Objective
Copy out the rows below line for line, with no changes.

Data to process

[BEGIN]

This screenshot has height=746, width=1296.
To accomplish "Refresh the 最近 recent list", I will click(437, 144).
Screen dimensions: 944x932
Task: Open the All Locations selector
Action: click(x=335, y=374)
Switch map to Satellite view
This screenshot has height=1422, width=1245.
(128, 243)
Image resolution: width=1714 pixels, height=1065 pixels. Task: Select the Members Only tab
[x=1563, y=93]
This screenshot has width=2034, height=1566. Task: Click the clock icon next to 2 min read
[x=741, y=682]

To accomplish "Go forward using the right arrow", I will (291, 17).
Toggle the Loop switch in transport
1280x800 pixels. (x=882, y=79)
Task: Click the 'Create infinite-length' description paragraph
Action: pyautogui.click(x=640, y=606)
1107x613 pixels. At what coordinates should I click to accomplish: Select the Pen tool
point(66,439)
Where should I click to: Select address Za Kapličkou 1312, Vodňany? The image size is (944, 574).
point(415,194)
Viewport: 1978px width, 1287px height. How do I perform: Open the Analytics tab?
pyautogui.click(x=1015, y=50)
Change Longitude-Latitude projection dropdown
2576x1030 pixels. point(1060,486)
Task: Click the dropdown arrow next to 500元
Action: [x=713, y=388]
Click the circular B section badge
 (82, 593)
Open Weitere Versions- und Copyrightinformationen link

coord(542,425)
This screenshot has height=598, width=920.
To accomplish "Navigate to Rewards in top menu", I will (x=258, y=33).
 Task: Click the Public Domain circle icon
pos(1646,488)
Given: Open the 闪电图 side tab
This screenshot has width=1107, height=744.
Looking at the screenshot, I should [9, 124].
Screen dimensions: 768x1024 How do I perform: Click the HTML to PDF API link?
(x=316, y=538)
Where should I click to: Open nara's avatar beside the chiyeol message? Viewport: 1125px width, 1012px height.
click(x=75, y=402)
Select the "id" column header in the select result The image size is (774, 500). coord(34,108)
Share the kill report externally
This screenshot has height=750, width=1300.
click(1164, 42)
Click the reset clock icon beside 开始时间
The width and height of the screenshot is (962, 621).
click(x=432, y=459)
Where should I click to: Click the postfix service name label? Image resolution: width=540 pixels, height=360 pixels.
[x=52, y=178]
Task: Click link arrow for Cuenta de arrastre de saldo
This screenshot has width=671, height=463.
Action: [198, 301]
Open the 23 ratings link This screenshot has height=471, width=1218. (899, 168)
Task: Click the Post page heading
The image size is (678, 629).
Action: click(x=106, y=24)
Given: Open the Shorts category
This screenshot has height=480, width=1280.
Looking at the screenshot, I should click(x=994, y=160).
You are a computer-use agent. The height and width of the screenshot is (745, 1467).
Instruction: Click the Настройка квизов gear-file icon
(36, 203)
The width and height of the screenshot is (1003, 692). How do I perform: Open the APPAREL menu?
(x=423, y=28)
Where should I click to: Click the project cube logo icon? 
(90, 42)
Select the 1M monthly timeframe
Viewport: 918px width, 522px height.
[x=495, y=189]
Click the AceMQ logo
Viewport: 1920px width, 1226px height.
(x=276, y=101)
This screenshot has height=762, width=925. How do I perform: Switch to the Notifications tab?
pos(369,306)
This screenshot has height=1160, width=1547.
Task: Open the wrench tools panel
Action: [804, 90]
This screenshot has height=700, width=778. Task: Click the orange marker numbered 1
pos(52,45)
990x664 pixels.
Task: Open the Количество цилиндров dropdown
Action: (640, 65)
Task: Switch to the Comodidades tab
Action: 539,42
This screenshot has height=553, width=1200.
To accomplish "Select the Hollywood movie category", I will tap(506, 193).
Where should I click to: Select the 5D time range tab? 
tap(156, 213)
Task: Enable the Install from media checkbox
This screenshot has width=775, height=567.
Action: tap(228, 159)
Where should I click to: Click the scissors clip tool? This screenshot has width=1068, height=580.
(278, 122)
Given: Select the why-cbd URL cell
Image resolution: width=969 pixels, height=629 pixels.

[END]

Written solution
This screenshot has height=746, width=1296.
To accomplish "Refresh the 最近 recent list", I will click(437, 144).
Screen dimensions: 944x932
Task: Open the All Locations selector
Action: click(x=335, y=374)
Switch map to Satellite view
This screenshot has height=1422, width=1245.
(128, 243)
Image resolution: width=1714 pixels, height=1065 pixels. Task: Select the Members Only tab
[x=1563, y=93]
This screenshot has width=2034, height=1566. Task: Click the clock icon next to 2 min read
[x=741, y=682]

To accomplish "Go forward using the right arrow", I will (291, 17).
Toggle the Loop switch in transport
1280x800 pixels. (x=882, y=79)
Task: Click the 'Create infinite-length' description paragraph
Action: pyautogui.click(x=640, y=606)
1107x613 pixels. At what coordinates should I click to accomplish: Select the Pen tool
point(66,439)
Where should I click to: Select address Za Kapličkou 1312, Vodňany? The image size is (944, 574).
point(415,194)
Viewport: 1978px width, 1287px height. How do I perform: Open the Analytics tab?
pyautogui.click(x=1015, y=50)
Change Longitude-Latitude projection dropdown
2576x1030 pixels. point(1060,486)
Task: Click the dropdown arrow next to 500元
Action: [x=713, y=388]
Click the circular B section badge
 (82, 593)
Open Weitere Versions- und Copyrightinformationen link

coord(542,425)
This screenshot has height=598, width=920.
To accomplish "Navigate to Rewards in top menu", I will (x=258, y=33).
 Task: Click the Public Domain circle icon
pos(1646,488)
Given: Open the 闪电图 side tab
This screenshot has width=1107, height=744.
Looking at the screenshot, I should [9, 124].
Screen dimensions: 768x1024 How do I perform: Click the HTML to PDF API link?
(x=316, y=538)
Where should I click to: Open nara's avatar beside the chiyeol message? Viewport: 1125px width, 1012px height.
click(x=75, y=402)
Select the "id" column header in the select result The image size is (774, 500). coord(34,108)
Share the kill report externally
This screenshot has height=750, width=1300.
click(1164, 42)
Click the reset clock icon beside 开始时间
The width and height of the screenshot is (962, 621).
click(x=432, y=459)
Where should I click to: Click the postfix service name label? Image resolution: width=540 pixels, height=360 pixels.
[x=52, y=178]
Task: Click link arrow for Cuenta de arrastre de saldo
This screenshot has width=671, height=463.
Action: [198, 301]
Open the 23 ratings link This screenshot has height=471, width=1218. (899, 168)
Task: Click the Post page heading
The image size is (678, 629).
Action: click(x=106, y=24)
Given: Open the Shorts category
This screenshot has height=480, width=1280.
Looking at the screenshot, I should click(x=994, y=160).
You are a computer-use agent. The height and width of the screenshot is (745, 1467).
Instruction: Click the Настройка квизов gear-file icon
(36, 203)
The width and height of the screenshot is (1003, 692). How do I perform: Open the APPAREL menu?
(x=423, y=28)
Where should I click to: Click the project cube logo icon? 
(90, 42)
Select the 1M monthly timeframe
Viewport: 918px width, 522px height.
[x=495, y=189]
Click the AceMQ logo
Viewport: 1920px width, 1226px height.
(x=276, y=101)
This screenshot has height=762, width=925. How do I perform: Switch to the Notifications tab?
pos(369,306)
This screenshot has height=1160, width=1547.
Task: Open the wrench tools panel
Action: [804, 90]
This screenshot has height=700, width=778. Task: Click the orange marker numbered 1
pos(52,45)
990x664 pixels.
Task: Open the Количество цилиндров dropdown
Action: (640, 65)
Task: Switch to the Comodidades tab
Action: 539,42
This screenshot has height=553, width=1200.
To accomplish "Select the Hollywood movie category", I will tap(506, 193).
Where should I click to: Select the 5D time range tab? 
tap(156, 213)
Task: Enable the Install from media checkbox
This screenshot has width=775, height=567.
Action: tap(228, 159)
Where should I click to: Click the scissors clip tool? This screenshot has width=1068, height=580.
(278, 122)
Given: Select the why-cbd URL cell
Image resolution: width=969 pixels, height=629 pixels.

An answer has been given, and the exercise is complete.